2025 interview of an Ethiopian woman

On March 23, 2025, Ethiopian woman Birtukan Temesgen appeared on EBS TV, where she spoke of being kidnapped and raped by OLA militias in the Ethiopian state of Oromia. She recounted being repeatedly gang-raped, severely beaten, and having her womb pierced with an iron rod.

Following the broadcast, there was a wave of national outrage. State-owned media quickly countered the interview with a documentary alleging that Birtukan's case was a fabricated drama orchestrated by Fano militias and EBS personnel. In the aftermath, several journalists from EBS, as well as the network's owners, were detained. Additionally, Birtukan was coerced into appearing on government-controlled media, where she said her story was part of an orchestrated performance, an assertion that raised skepticism among many activists.

== Background ==
Following Abiy Ahmed's rise to power in 2018, there has been a significant increase in murders and kidnappings of individuals of Amhara descent across the state of Oromia. Thousands of Amharas have been killed in various Oromia towns, and numerous women have been subjected to rape. Despite substantial evidence of these atrocities, the government has chosen to remain silent rather than take action.

In December 2019, 17 Amhara students were kidnapped by OLA militias and subsequently disappeared.
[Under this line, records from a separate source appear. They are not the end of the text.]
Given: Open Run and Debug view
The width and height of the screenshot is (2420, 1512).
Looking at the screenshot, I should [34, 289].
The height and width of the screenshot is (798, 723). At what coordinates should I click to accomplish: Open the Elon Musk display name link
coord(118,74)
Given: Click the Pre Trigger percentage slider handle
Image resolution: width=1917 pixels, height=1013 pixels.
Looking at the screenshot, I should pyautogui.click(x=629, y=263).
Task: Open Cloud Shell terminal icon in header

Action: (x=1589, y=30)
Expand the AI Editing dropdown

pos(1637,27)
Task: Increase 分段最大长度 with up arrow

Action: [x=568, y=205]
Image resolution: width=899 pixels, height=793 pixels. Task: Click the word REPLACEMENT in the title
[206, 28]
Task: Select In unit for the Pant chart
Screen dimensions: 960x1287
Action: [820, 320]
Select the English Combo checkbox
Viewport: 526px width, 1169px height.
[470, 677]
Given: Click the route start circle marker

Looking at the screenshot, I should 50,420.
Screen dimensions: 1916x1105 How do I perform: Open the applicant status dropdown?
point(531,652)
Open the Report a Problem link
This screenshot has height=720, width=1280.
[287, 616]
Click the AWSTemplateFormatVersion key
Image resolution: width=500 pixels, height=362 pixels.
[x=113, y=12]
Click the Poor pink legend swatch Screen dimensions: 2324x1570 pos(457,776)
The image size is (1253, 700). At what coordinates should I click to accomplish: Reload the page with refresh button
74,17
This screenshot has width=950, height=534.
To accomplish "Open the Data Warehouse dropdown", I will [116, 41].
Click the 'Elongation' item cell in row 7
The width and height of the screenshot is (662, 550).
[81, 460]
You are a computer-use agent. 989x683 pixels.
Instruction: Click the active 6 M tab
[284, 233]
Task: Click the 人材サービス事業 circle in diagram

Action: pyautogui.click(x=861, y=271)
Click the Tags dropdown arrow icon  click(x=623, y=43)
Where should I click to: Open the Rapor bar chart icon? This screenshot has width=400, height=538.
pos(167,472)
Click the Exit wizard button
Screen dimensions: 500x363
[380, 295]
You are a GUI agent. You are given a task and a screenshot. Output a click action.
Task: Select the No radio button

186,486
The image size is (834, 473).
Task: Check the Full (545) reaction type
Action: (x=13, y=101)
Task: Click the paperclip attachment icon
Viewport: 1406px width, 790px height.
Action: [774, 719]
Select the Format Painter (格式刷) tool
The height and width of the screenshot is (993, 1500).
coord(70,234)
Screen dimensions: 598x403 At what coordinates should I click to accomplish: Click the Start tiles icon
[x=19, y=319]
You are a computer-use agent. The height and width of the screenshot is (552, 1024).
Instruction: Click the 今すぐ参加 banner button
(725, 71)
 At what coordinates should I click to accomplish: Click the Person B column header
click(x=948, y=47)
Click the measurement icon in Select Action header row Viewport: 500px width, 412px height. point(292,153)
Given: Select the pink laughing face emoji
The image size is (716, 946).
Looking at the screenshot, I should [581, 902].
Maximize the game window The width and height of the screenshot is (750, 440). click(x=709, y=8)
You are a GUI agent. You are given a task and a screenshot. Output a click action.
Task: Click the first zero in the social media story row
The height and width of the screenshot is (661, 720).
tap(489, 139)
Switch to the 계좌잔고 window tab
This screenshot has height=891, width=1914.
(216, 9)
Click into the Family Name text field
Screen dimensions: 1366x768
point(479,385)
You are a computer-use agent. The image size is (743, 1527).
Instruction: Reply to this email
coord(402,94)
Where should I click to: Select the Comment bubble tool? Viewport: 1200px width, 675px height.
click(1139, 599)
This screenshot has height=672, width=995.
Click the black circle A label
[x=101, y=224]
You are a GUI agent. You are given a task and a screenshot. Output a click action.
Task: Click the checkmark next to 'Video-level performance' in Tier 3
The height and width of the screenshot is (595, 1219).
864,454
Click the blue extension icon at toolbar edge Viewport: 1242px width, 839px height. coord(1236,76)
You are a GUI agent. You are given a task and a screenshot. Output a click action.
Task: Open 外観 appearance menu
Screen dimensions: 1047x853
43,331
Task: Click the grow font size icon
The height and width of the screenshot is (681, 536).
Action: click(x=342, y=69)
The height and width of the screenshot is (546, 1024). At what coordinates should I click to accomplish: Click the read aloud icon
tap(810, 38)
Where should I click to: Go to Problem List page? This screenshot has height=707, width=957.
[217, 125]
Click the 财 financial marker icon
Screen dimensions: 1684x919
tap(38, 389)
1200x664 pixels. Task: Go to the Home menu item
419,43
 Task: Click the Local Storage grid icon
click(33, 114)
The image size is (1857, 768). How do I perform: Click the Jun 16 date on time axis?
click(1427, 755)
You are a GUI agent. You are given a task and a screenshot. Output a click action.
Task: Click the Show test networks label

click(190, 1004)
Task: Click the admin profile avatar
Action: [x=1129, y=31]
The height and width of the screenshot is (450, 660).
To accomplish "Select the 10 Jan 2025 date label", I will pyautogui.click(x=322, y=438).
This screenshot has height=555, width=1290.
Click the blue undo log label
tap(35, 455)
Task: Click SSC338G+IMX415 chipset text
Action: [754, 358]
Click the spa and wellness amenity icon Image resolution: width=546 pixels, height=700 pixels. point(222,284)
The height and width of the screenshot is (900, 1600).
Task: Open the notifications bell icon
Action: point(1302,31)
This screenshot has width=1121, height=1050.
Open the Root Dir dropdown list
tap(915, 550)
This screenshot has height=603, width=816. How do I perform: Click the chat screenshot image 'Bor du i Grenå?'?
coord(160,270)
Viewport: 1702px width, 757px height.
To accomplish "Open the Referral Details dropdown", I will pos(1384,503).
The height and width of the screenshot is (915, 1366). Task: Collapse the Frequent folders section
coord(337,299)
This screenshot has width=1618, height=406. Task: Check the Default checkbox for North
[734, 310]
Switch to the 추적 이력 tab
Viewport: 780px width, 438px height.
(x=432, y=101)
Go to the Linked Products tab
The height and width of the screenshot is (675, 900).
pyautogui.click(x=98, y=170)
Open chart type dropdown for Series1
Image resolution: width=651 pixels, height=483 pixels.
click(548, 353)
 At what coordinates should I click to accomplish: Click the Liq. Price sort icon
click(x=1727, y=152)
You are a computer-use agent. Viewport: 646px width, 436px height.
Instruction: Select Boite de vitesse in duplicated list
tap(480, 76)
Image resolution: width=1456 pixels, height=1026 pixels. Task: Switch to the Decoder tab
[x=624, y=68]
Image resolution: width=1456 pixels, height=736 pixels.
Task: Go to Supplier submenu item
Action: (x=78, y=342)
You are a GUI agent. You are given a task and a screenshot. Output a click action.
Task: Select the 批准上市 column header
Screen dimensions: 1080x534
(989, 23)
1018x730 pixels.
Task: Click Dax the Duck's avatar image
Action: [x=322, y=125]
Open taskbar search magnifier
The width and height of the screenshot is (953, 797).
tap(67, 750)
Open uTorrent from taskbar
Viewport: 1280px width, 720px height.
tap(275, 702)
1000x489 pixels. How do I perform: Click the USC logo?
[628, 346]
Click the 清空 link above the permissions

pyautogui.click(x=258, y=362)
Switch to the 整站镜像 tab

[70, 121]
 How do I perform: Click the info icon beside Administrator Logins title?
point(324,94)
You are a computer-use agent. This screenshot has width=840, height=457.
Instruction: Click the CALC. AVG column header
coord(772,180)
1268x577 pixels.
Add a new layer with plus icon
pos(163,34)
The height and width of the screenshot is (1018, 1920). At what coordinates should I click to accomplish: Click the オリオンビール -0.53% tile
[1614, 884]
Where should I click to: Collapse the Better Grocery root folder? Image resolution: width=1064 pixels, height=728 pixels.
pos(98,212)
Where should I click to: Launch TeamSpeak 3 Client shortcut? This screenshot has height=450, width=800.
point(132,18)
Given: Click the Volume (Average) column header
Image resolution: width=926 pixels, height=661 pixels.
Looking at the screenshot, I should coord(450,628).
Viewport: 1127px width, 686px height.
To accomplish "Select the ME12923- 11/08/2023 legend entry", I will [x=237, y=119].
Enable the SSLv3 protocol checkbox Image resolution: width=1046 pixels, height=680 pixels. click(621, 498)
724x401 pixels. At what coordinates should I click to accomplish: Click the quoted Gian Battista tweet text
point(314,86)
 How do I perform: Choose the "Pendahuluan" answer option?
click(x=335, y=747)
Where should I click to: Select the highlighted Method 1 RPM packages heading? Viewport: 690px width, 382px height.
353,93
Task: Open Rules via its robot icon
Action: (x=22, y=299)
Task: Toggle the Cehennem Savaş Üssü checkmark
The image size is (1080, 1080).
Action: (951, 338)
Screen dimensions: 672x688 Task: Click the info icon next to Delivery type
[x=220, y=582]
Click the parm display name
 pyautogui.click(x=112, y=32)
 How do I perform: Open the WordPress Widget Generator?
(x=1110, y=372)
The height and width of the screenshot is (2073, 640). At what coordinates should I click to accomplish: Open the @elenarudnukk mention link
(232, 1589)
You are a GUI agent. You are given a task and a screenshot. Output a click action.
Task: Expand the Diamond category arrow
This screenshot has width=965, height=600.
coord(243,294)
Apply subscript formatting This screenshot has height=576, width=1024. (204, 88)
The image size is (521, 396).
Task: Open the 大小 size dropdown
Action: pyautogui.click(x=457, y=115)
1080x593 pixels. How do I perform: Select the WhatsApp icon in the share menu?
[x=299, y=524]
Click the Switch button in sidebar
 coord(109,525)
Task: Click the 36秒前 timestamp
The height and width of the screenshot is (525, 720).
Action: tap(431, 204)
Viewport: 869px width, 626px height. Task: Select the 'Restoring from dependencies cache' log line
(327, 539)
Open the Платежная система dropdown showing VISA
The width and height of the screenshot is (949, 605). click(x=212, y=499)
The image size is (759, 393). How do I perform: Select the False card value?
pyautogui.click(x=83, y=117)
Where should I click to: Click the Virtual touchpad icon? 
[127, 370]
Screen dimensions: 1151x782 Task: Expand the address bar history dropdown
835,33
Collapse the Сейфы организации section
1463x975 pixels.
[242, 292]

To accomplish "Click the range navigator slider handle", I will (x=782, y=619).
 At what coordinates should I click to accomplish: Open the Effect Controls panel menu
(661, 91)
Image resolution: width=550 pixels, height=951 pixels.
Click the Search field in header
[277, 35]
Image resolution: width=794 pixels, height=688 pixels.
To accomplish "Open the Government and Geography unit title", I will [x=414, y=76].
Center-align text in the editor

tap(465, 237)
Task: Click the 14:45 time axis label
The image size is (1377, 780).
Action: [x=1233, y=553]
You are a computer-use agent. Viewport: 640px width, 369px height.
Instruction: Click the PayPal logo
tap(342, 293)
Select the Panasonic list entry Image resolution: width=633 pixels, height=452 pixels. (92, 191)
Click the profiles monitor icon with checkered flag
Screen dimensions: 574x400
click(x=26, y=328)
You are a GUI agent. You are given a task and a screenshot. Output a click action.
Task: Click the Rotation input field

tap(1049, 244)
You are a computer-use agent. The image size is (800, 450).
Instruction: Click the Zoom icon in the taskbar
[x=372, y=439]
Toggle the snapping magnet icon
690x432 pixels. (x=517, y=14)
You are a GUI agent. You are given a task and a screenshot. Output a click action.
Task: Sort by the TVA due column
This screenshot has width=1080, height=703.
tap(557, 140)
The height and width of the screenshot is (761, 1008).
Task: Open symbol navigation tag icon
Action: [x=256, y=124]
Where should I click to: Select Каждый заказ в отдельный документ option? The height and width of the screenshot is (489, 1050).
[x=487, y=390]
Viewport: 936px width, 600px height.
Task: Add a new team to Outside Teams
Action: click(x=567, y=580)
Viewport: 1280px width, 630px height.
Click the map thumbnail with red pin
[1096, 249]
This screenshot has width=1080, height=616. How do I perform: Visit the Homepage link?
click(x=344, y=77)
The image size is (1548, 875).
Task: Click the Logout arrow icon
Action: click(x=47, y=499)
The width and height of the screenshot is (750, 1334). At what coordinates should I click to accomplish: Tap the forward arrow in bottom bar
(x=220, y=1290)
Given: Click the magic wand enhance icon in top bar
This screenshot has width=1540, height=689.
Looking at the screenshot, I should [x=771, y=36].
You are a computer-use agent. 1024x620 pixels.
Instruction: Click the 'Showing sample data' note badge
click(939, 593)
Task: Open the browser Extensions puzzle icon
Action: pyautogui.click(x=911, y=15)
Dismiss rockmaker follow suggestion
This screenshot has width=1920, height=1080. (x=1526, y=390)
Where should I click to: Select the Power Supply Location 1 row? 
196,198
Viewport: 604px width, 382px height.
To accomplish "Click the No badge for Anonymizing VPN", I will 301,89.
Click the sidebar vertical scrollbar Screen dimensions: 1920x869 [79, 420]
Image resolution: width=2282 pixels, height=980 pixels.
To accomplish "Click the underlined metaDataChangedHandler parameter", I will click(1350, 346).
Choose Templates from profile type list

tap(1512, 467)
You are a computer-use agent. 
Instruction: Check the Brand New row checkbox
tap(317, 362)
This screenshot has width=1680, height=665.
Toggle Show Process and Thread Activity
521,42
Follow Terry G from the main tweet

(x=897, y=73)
While government officials, including Abiy Ahmed, acknowledged the kidnappings at the time, no efforts were made to locate the missing students, who have not been heard from since. Since then, thousands of individuals from the Amhara ethnic group have continued to face abduction and murder.

According to The Washington Post, Abiy's government is implicated in these kidnappings, using groups such as Shane, OLA, and Amhara Fanos as scapegoats. Families of the kidnapped individuals are forced to pay ransoms through government-controlled banks, yet the government fails to take action when the kidnappers receive these payments. This strategy aims to turn public sentiment against these informal organizations while fostering support for the government by framing them as responsible for committing atrocities against the people.

== Birtukan Temesgen ==

=== Early life and education ===
Birtukan Temesgen was born and raised in Senan, Gojjam, in the Amhara Region. After her mother died during her childhood, her father migrated, leaving her to live with her grandmother until she turned eight. Despite these hardships, she passed the higher education entrance exam with outstanding scores and enrolled in the pharmacy program at Dembi Dolo University.

=== Kidnapping ===
While in her second year, she was kidnapped on campus as she was walking from the library to her dormitory. Gunmen took her into the jungle, where she endured a year and a half of horrific experiences, including gang rape, which led to her pregnancy and childbirth.

Eventually, the kidnappers abandoned her, and she was left to beg for food for herself and her child.

== Interview on EBS ==
Birtukan appeared on EBS on March 25, 2025 as part of a program dedicated to tragic stories. During the interview, she tearfully recounted her experiences, leaving the media team visibly moved and in tears.

== Aftermath ==
After the program aired on EBS, the situation ignited public outrage, with many individuals expressing intense anger over the atrocities Birtukan reported, and the government's reluctance to protect human rights.

In response, the government denied Birtukan's statements. They pressured EBS Media to remove the video of her interview. and by making to remove the video of her story shared by EBS Media, arresting media personnel, and pressuring Dembi Dolo University to deny her enrollment.

Moreover, Birtukan was made to witness by government owned medias that her statement at EBS was an orchestrated drama by the opposition.